The simplest model is that each possible trait has two possible values and children take one or the other. Suppose the pollen comes from the male of a plant strain having a value B for some trait, whereas the female plant strain has trait value b. Then about half the children would have trait value B and half would have trait value b.
But Mendel observed instead that they all looked as if they had trait value B. In modern parlance, they had the B phenotype. But then he observed that if he crossed the males and females of the children, about a quarter of them had the b phenotype. That is, the grandchildren have more variety than the children! He showed that this occurred whether the original B plants were male or female.
What was going on? Mendel reasoned that children take values from both parents but that one value was "dominant" and one "recessive." That is, the original parents are either BB or bb. The children are all Bb (taking one value from the father and one from the mother). But, Mendel reasoned, if B were dominant over b, then the Bb children would all look like BB parents. That is, they would have the B phenotype.
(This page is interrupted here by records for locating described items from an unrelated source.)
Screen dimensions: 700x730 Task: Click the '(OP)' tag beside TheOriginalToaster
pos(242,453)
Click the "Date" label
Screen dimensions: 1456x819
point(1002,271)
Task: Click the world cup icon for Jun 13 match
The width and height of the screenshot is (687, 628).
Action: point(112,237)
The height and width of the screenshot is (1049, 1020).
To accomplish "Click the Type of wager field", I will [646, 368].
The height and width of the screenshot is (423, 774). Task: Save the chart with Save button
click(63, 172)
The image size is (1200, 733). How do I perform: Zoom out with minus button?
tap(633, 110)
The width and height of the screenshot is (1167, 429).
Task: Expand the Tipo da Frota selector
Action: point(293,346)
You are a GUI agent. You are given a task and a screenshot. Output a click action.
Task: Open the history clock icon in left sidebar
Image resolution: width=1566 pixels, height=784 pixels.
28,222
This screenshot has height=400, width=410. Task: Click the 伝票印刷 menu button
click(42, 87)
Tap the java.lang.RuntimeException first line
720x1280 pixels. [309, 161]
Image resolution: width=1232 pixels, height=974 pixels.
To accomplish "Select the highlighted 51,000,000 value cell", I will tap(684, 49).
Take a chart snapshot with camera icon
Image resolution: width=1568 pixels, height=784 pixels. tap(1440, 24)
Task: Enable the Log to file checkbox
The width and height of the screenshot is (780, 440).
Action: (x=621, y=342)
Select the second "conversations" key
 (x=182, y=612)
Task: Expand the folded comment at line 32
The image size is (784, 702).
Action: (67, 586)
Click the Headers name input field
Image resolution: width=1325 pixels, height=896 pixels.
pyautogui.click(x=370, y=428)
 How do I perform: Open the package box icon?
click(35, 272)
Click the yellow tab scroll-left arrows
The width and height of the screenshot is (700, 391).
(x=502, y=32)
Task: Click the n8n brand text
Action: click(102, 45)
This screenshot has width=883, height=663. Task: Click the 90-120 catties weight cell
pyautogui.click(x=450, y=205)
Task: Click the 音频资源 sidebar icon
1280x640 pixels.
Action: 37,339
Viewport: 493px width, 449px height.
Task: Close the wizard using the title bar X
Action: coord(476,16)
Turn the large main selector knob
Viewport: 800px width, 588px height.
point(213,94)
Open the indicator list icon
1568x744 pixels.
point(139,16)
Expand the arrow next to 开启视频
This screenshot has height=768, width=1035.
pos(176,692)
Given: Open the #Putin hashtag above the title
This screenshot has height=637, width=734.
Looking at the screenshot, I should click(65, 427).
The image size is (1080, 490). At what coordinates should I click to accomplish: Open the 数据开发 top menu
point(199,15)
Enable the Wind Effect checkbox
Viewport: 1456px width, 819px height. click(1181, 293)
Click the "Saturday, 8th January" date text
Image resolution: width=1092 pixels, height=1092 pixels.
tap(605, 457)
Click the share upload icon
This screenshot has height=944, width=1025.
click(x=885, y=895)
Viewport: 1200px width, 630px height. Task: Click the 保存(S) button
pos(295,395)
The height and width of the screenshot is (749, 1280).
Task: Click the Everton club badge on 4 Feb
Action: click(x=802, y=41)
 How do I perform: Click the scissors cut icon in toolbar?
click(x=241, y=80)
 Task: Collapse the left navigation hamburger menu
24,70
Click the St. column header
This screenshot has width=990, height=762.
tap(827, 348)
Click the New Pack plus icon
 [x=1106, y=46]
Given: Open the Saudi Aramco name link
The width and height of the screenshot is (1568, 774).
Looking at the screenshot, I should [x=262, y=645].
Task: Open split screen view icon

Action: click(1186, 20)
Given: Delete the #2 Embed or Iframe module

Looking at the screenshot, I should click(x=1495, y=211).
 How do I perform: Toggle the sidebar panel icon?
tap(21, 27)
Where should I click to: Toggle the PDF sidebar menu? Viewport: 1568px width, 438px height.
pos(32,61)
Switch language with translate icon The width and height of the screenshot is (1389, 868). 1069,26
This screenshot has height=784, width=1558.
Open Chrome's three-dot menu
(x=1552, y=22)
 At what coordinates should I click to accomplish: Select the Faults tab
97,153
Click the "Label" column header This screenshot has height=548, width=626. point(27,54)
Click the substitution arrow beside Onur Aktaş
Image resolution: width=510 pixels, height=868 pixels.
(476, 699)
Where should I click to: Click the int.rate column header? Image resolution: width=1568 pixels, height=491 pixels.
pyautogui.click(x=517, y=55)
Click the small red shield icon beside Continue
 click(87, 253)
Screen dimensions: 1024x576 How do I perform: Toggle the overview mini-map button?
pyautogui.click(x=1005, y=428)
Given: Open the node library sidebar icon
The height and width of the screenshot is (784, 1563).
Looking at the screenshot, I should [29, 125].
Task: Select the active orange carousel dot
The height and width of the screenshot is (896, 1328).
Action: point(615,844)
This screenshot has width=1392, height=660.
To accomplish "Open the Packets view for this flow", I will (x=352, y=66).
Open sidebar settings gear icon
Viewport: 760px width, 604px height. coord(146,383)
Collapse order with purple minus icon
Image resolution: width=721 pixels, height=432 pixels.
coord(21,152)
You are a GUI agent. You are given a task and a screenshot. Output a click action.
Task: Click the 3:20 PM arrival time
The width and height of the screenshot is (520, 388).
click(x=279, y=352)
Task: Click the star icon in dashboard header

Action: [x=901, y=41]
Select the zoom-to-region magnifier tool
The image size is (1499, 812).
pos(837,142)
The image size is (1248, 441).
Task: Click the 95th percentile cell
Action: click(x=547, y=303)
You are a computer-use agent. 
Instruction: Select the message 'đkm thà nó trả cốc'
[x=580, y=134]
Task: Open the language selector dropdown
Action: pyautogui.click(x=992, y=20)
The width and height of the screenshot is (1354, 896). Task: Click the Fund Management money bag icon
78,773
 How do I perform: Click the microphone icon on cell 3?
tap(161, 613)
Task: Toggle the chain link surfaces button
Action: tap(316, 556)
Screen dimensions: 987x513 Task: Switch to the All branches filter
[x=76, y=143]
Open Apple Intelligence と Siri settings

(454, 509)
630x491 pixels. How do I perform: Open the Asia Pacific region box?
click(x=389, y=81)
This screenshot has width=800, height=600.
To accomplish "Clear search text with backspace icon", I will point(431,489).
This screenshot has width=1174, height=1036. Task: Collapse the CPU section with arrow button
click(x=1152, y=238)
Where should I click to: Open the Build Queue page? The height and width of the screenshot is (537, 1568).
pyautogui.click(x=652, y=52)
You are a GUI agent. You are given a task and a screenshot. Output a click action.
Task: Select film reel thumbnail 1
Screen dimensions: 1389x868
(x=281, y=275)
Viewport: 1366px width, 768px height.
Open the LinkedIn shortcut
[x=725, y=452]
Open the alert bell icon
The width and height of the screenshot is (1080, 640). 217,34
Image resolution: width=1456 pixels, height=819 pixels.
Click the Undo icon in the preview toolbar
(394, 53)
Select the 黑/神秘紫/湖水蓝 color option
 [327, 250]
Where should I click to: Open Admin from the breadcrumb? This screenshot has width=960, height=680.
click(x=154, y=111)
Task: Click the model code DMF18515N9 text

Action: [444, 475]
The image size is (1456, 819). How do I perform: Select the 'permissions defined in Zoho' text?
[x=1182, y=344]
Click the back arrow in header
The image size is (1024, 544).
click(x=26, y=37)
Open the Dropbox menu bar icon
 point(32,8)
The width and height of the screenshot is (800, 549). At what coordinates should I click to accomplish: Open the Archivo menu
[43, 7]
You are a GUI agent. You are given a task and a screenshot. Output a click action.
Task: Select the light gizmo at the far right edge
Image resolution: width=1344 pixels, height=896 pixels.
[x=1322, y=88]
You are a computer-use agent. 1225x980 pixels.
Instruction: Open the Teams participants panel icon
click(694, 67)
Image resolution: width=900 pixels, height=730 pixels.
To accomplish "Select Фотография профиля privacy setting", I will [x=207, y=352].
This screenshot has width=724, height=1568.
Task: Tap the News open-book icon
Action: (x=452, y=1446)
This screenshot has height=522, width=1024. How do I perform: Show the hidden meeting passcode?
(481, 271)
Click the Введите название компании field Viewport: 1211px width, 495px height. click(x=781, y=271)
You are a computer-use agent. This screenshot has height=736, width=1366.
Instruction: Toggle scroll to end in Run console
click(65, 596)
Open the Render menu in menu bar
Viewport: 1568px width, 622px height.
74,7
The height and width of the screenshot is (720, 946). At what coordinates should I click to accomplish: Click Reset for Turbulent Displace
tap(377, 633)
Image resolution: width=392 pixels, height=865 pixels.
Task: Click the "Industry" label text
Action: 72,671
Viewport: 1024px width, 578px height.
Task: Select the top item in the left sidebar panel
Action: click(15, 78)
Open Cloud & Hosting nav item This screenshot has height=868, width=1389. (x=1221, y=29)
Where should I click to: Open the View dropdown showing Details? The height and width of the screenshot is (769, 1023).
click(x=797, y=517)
In the second generation, a Bb father and a Bb mother will produce approximately even numbers of children that are BB, Bb, bB and bb. A quarter of them would have BB traits, a quarter would have bb traits, and half would have Bb or bB traits (which are indistinguishable). That is in fact what Mendel found (within statistical error).
On our alien planet, five sexes (S1, S2, S3, S4 and S5) are involved although we don't know whether all five contribute genetically to the offspring. (Some of the sexes may transfer sperm or eggs between their co-mates, or may just carry the developing offspring.) You have located one strain, all of whose individuals have phenotype B (even after lots of crossing), and another strain having all individuals with value b.
In the first breeding experiment, S1, S2 and S3 all have value B (and because of the crossing experiments, can be assumed to be pure B’s) whereas S4 and S5 have value b. All 1,000 children in the next generation have the B phenotype. But in the following generation about 74% have phenotype B and 26% have the b phenotype.
In the second breeding experiment, if S1, S2 and S4 are pure B whereas S3 and S5 are pure b, then all 1,000 children in the next generation have the B phenotype. In the following generation again about 74% have the B phenotype and 26% have the b phenotype.
Problem 1: What can you tell from the information so far?
Statistically, the 74% is significantly different from the 75%, but you still suspect that maybe just two sexes are important. However, when you cross all 26% of those that have the b phenotype, more than 15% of their children have the B phenotype.
Problem 2: What does that tell you about the possibility that just two sexes are important, with B dominant over b?
Problem 3: Now suppose you do a third breeding experiment in which you start with S1, S2 and S5 having the value B whereas S3 and S4 have the value b, then all 1,000 children in the next generation have the b phenotype. This is different! In the following generation, 26% have the B phenotype and 74% have the b phenotype. Crossing the B phenotype children gives more than 15% that have the b phenotype – symmetric to the other case. Can you make a good hypothesis about which parents determine the trait value and what the rule is for which trait will show up?